━━ PROVIDED DATA
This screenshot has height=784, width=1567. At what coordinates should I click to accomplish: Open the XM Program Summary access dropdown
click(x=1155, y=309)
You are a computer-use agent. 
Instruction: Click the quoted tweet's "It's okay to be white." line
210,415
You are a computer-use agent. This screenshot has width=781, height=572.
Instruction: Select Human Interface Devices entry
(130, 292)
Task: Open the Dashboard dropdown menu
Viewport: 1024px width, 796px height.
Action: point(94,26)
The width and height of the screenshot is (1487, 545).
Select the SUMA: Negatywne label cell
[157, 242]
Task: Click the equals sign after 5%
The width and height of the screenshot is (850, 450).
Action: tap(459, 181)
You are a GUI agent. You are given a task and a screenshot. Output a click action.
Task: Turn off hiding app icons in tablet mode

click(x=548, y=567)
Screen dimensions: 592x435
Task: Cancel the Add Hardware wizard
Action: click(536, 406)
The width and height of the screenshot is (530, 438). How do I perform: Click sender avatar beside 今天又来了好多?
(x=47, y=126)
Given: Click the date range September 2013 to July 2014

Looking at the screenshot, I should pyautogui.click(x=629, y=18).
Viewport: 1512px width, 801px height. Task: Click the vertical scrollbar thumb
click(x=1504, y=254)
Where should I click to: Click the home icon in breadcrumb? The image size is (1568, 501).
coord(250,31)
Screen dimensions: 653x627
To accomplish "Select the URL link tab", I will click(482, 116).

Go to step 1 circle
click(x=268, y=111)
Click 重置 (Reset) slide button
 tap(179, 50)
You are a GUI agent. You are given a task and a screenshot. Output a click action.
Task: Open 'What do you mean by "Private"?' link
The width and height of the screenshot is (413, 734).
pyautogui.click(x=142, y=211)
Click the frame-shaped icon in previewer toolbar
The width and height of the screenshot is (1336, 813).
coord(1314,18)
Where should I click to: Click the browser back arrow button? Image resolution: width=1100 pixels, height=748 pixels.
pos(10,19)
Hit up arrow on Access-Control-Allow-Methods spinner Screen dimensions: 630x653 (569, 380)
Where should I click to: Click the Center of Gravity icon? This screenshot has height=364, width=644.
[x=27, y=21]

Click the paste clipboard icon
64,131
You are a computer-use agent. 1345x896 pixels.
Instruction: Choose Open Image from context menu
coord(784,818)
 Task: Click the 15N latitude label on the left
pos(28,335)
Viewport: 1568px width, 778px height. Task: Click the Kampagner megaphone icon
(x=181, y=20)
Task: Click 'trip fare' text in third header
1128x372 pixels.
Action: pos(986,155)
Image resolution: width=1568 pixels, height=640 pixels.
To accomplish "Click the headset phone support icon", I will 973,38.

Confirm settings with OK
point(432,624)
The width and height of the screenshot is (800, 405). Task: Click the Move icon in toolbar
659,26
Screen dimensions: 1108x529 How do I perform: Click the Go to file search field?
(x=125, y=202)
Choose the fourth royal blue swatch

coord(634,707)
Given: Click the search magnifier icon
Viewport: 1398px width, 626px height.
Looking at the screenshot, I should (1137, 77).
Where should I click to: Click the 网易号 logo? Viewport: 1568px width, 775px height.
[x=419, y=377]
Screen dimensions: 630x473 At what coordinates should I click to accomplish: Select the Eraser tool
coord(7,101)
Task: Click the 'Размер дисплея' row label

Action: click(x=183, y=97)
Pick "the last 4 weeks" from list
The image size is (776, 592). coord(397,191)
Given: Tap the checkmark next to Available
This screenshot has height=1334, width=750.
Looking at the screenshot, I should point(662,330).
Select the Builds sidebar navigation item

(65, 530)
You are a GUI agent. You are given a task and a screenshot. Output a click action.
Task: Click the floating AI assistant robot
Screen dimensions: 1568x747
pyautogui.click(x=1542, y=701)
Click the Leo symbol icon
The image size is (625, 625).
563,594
━━━━
## YOUR GOAL
For every line of the records above that holds the word "computer", count one, and state the total only.

## RESPONSE TO THE EXERCISE
3